What are composites, and why study them?
Composites are prevalent in both nature and among engineered materials. Common metals are composites. When one breaks a rod of metal the polycrystalline nature becomes evident in the roughness of the surface of the break. The American Museum of Natural History in New York has a wonderful meteorite collection. Some of the polished cross sections through these meteorites clearly show the individual metal crystals. Martensite, which is typical of a shape memory material, has a laminar-type structure comprised of alternating layers of the two variants of martensite.

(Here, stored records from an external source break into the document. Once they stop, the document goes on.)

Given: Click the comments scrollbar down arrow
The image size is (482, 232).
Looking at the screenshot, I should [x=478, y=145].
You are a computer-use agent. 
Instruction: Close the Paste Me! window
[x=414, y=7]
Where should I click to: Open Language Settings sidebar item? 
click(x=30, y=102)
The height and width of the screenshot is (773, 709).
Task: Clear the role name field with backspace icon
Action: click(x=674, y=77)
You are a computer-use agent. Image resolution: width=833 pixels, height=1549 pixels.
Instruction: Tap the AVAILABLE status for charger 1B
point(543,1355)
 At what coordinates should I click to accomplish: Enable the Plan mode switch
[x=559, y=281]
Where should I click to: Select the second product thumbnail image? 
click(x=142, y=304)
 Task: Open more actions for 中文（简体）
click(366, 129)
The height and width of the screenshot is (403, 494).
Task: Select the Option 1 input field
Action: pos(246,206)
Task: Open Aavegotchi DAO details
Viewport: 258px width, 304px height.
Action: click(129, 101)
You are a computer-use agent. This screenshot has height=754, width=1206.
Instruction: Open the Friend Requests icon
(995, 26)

Some rocks, such as sandstone, are aggregates of grains; other rocks, such as granite, are aggregates of crystals. In porous rocks the pores are often filled with a fluid such as salt water or oil. The study of composites in a geological context is important to the oil industry and for the study of earthquakes. Construction materials such as wood and concrete are composites. Bone is a porous composite. Fiberglass and lightweight carbon fiber composites have found applications ranging from the aerospace industry to sports equipment.
Colloidal suspensions, emulsions, foams, slurries, and clays are all examples of composites. Clouds, fog, mist, and rain are composites of air and water. High-altitude clouds are composites of air and ice crystals. Suspensions of volcanic dust in the upper atmosphere are known to significantly perturb temperatures around the earth. Air itself is an inhomogeneous medium with fluctuations in density that cause the twinkling of stars. Sea ice is a composite of ice and brine pockets, and modeling of its properties is important in global climate prediction.